Based on the results of the present experimental and numerical investigations on the model building frame resting on pile groups embedded in cohesionless soil, the following conclusions are drawn:

• As the load on the frame increases, the behavior of the frame in terms of displacement and rotation at the base of the column predicted by nonlinear FEA and experiment appears to be linear for relatively smaller loads and for higher load range they show a nonlinear variation.

• When the geotextile is used as plinth beam considerable reduction in lateral displacements and rotations is observed but not much effect is seen in settlements. In case of eccentric-concentrated load at far end the increase in lateral displacements and rotations is decreased after certain level of loading.

• The displacements and rotations from the experimental results and the nonlinear FEA show a maximum difference of not more than 15%, indicating that the nonlinear curves used to characterize the soil behavior are generally good for representing the load–displacement response of the soil.

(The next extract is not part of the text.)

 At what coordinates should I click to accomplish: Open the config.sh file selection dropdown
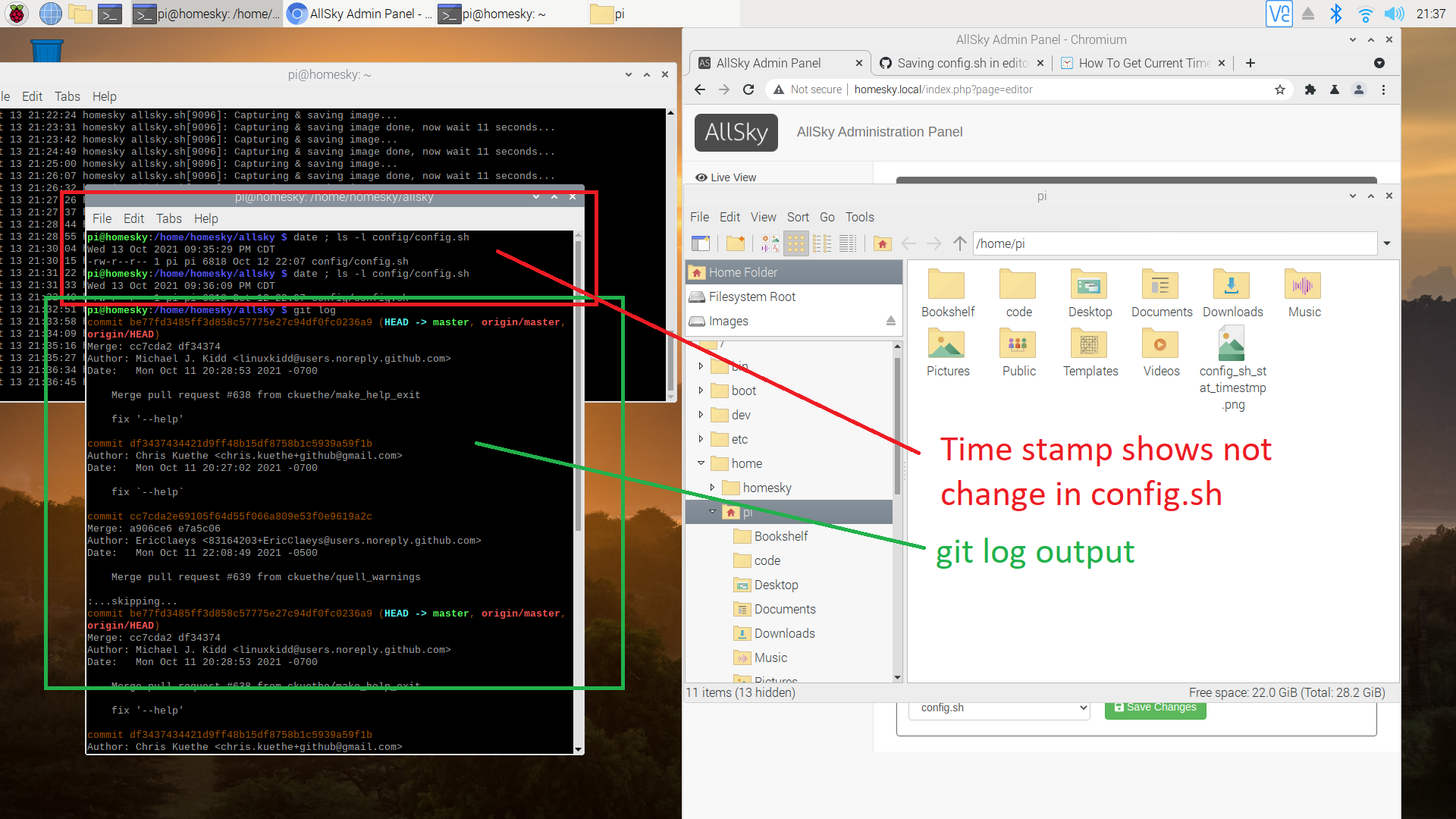pyautogui.click(x=998, y=708)
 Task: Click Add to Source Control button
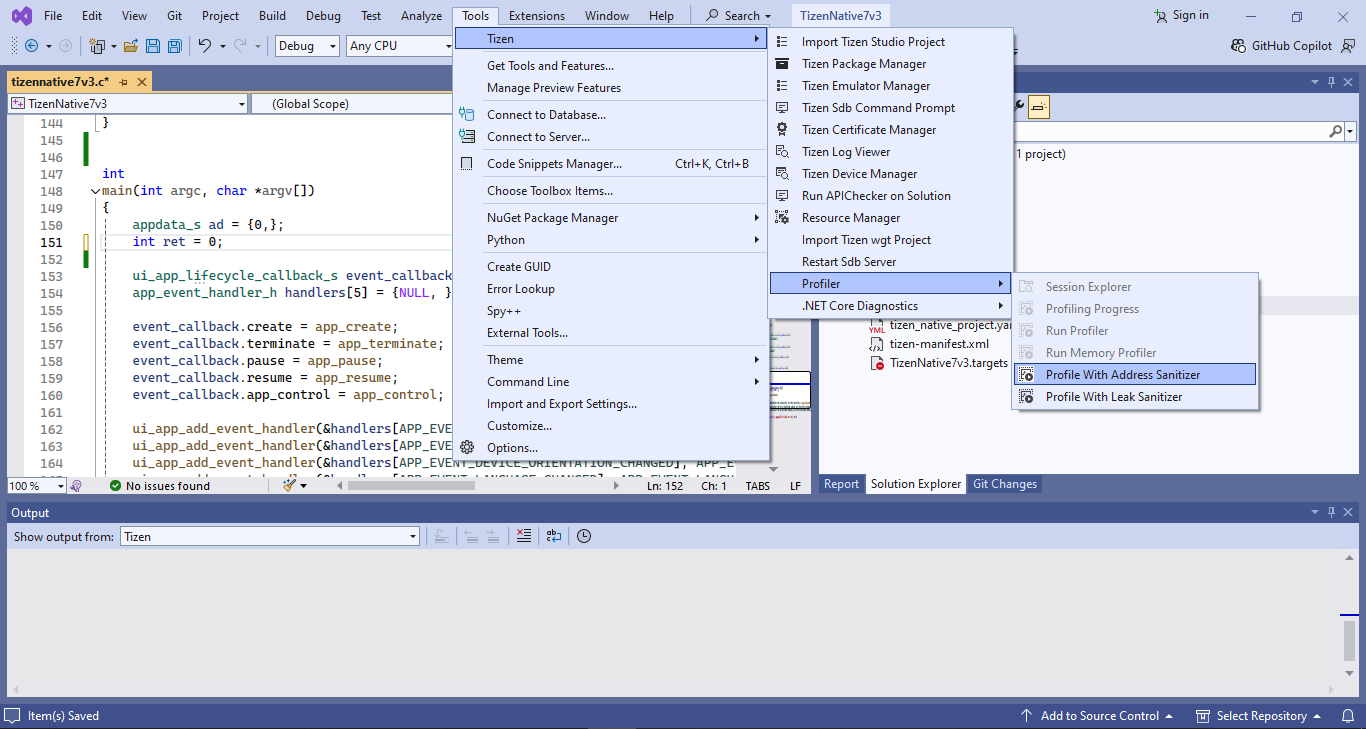point(1099,716)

• The conventional method of analysis gives a shear force of about 40–50% higher than that by the nonlinear FEA for the frame with geotextile as plinth beam. As the load acting on the frame increases, the percentage of variation of shear force predicted by the conventional method with respect to that of the experimental result also increases.

• The conventional method gives a bending moment at the top of the column that is about 10–17% higher than that by the nonlinear FEA for the frame with geotextile as plinth beam but such a difference is still significant as the bending moment values are in multiples of thousands. The bending moment at the near end of the frame is higher than that of the far end for the eccentric-concentrated load case.

• The conventional method gives a bending moment at the base of the column that is about 85% higher than that by the nonlinear FEA for the frame with geotextile as plinth beam. For a nominal eccentricity given for the concentrated load (10% length of the beam), the conventional method and nonlinear FEA for the frame with geotextile as plinth beam gives a higher value of bending moment at the column base of the far end from the load than the one of the near end. The reason behind this behavior is the displacements and rotations at far end were reduced when geotextile is used as plinth beam.

The response of the frame in terms of the design parameters (i.e., shear and bending moment) from the conventional method of analysis is always on the higher side irrespective of the level of loading, which reveals the need for consideration of the interaction between the building frame with geotextile as plinth beam, pile foundation, and soil.